● ACTIVITY
Copy out each line featuring the string "Administrasi" from the entries beneath.

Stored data
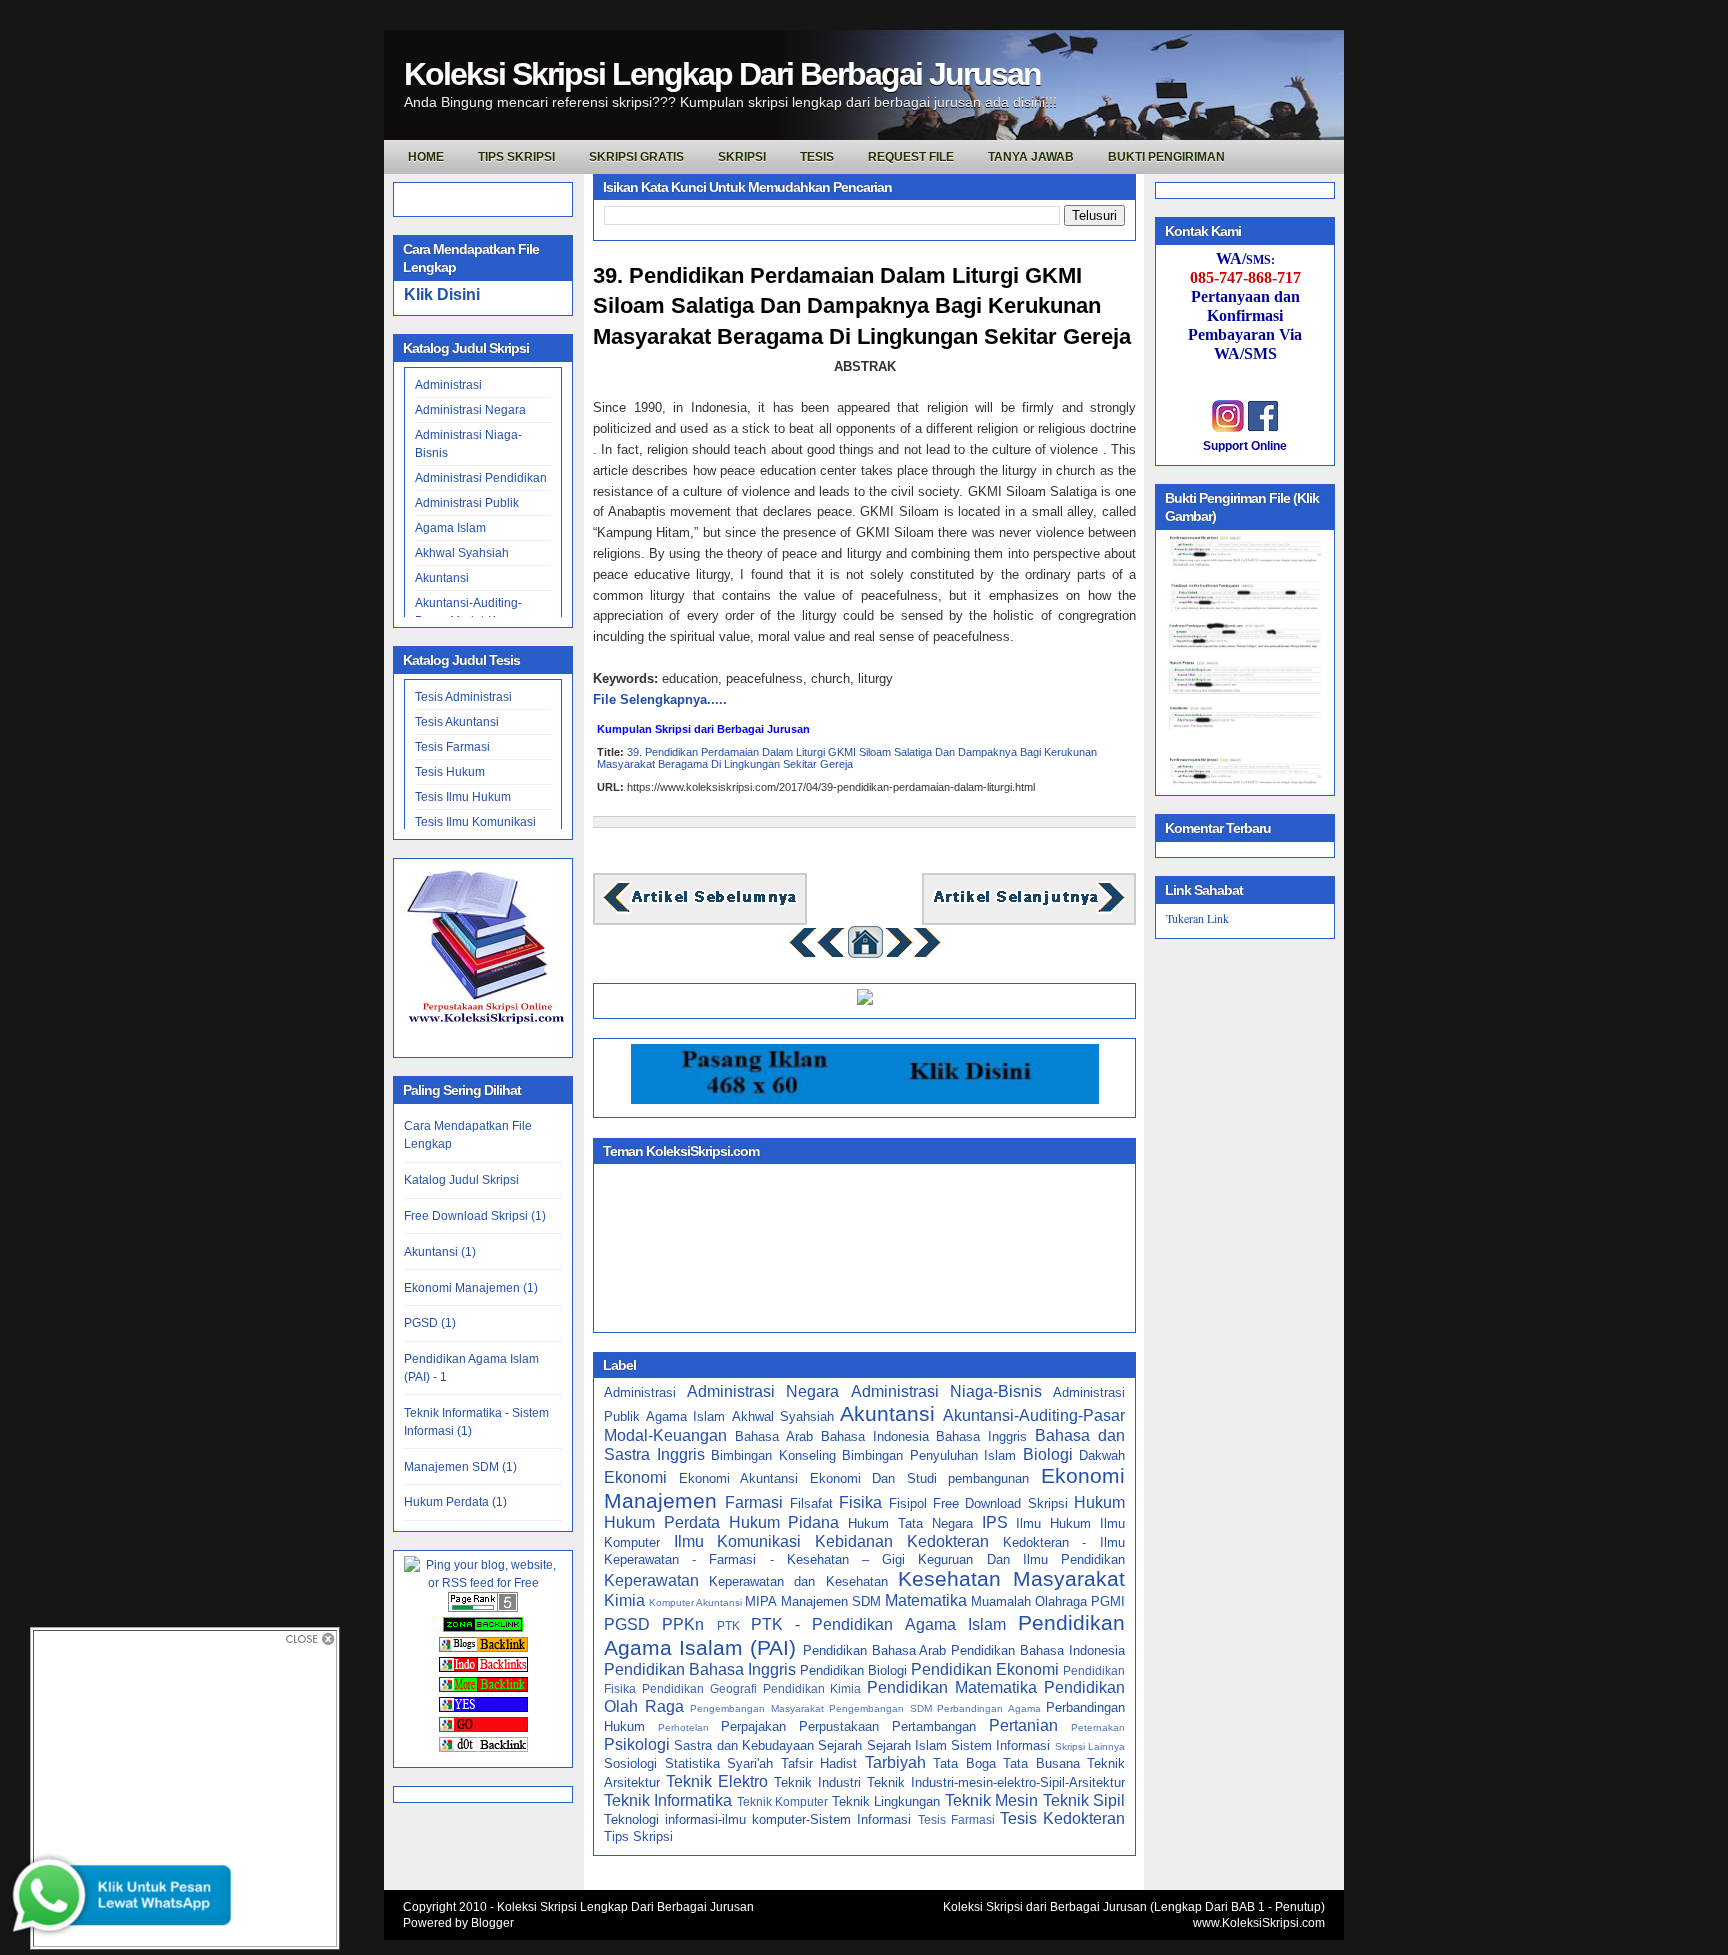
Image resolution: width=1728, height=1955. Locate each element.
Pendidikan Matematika (952, 1687)
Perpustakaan (839, 1726)
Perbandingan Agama (989, 1708)
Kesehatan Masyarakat (1011, 1578)
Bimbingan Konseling (773, 1455)
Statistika (692, 1763)
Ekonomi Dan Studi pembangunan (920, 1478)
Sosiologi (630, 1763)
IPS (995, 1522)
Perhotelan (683, 1727)
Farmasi (754, 1502)
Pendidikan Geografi (699, 1688)
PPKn (683, 1624)
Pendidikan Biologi (853, 1670)
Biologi (1048, 1454)
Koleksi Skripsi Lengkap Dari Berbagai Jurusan (722, 74)
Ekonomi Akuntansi (739, 1478)
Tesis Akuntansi (457, 722)
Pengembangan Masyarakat (757, 1708)
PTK (728, 1625)
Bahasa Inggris (981, 1436)
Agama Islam (450, 528)
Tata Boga (964, 1763)
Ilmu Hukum (1053, 1523)
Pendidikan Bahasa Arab (875, 1650)
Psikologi (637, 1744)
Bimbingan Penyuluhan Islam (929, 1455)
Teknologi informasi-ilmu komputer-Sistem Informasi (757, 1819)
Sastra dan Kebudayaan (744, 1745)
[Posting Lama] (1029, 910)
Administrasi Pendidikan (481, 478)
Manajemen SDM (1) (460, 1467)
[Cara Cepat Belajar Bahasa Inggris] (865, 1000)
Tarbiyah (895, 1762)
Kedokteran (948, 1541)
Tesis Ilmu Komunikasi (475, 822)
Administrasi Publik (467, 503)
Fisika (860, 1502)
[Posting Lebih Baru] (700, 910)
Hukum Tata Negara (910, 1523)
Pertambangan (934, 1726)
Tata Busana (1041, 1763)
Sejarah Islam (907, 1745)
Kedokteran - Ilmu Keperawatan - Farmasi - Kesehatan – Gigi (864, 1551)
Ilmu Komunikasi (738, 1541)
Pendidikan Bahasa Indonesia (1038, 1650)
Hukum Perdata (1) (455, 1502)
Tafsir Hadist (819, 1763)
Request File (911, 157)
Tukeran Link (1197, 918)
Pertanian (1023, 1725)
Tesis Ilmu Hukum (463, 797)
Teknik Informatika (668, 1800)
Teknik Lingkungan (886, 1801)
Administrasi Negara (470, 410)
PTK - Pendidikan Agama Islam (878, 1624)
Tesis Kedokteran (1062, 1818)
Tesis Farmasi (452, 747)
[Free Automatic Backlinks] (483, 1628)
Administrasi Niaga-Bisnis (946, 1391)
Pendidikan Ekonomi (985, 1669)
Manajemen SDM (831, 1601)
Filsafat (811, 1503)
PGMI (1108, 1601)
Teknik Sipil (1084, 1800)
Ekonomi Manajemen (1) (471, 1288)
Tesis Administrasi (463, 697)
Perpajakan (753, 1726)
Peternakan (1098, 1727)
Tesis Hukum (450, 772)
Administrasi (448, 385)
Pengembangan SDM (880, 1708)
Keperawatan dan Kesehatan (798, 1581)
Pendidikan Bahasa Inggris (700, 1669)
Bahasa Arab (774, 1436)
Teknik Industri (817, 1782)
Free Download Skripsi (1000, 1503)
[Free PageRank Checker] (483, 1608)
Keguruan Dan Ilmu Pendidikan (1021, 1559)
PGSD (627, 1624)
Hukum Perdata (662, 1522)
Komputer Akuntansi (695, 1602)
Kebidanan (854, 1541)
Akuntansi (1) (440, 1252)
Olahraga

● OUTPUT OF THE EXERCISE
Administrasi Pendidikan (481, 478)
Administrasi Publik (467, 503)
Administrasi Negara (470, 410)
Administrasi Niaga-Bisnis (946, 1391)
Tesis Administrasi (463, 697)
Administrasi (448, 385)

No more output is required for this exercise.